Выбрать главу

Арена была пуста. Исчезли красавица Мальва и ее белая лошадка. На желтом песке лежал только маленький серебряный плащ.

Под самым куполом металось несколько больших летучих мышей. Ослепленные ярким светом, они не успели улететь вместе со всей своей стаей.

У барьера лежала красавица цыганка. Она медленно поднялась, безумными глазами посмотрела на пустую арену и, застонав, снова упала на песок…

— Девочка моя! — простонала она с таким отчаянием, что все замерли…

На арену вышел шпрехшталмейстер.

— Представление продолжается! — проговорил он и, взмахнув белым платком, сел на барьер и заплакал.

Музыканты заиграли что-то очень веселое, потому что ничего другого они играть не умели.
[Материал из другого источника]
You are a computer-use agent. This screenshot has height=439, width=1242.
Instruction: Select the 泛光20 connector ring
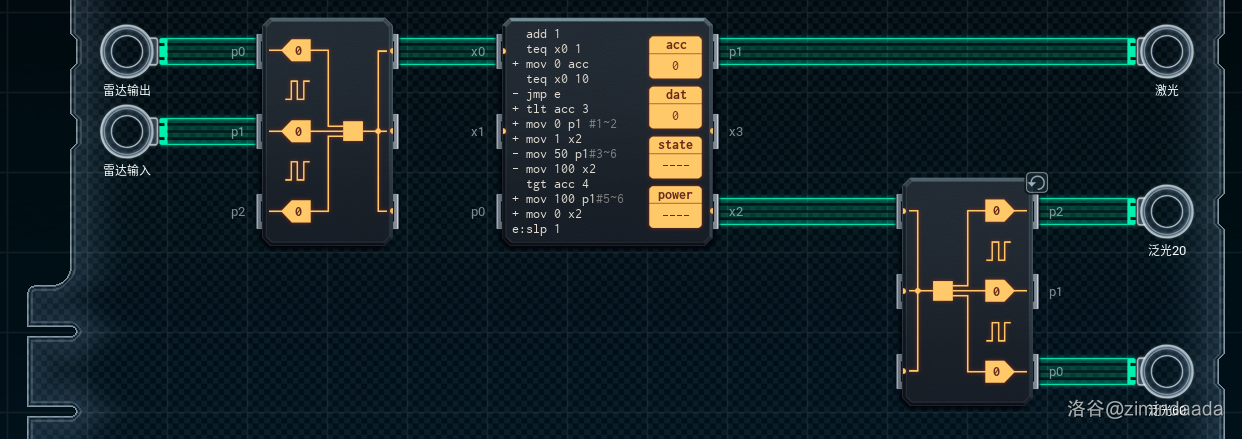tap(1166, 211)
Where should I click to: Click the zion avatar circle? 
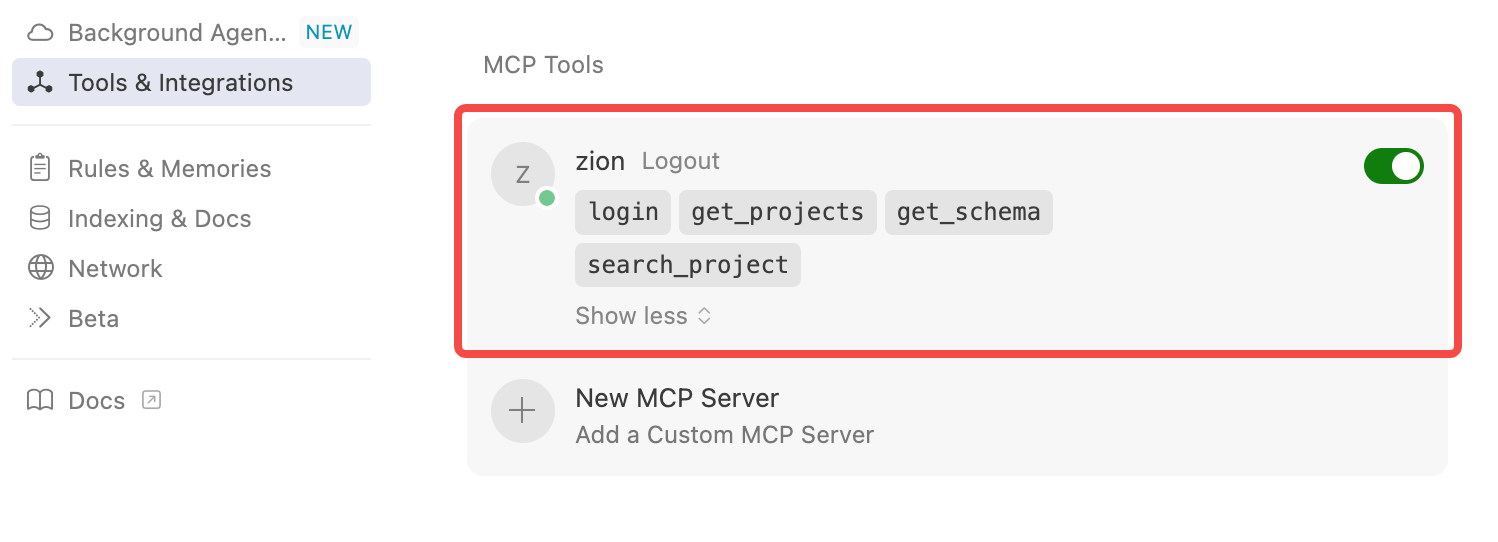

Цирковая музыка — самая веселая на свете. Это была та самая мелодия, нежная и веселая, под которую принцесса цирка исполняла свой заключительный танец.

Только теперь зрители поняли, что произошло. Страх сменился возмущением. Послышались угрозы. Никто не заметил, как исчезли два серых чужеземца.

На арену вышли клоуны. Старший взял серебряный плащ и поднял его над головой. Музыка стихла.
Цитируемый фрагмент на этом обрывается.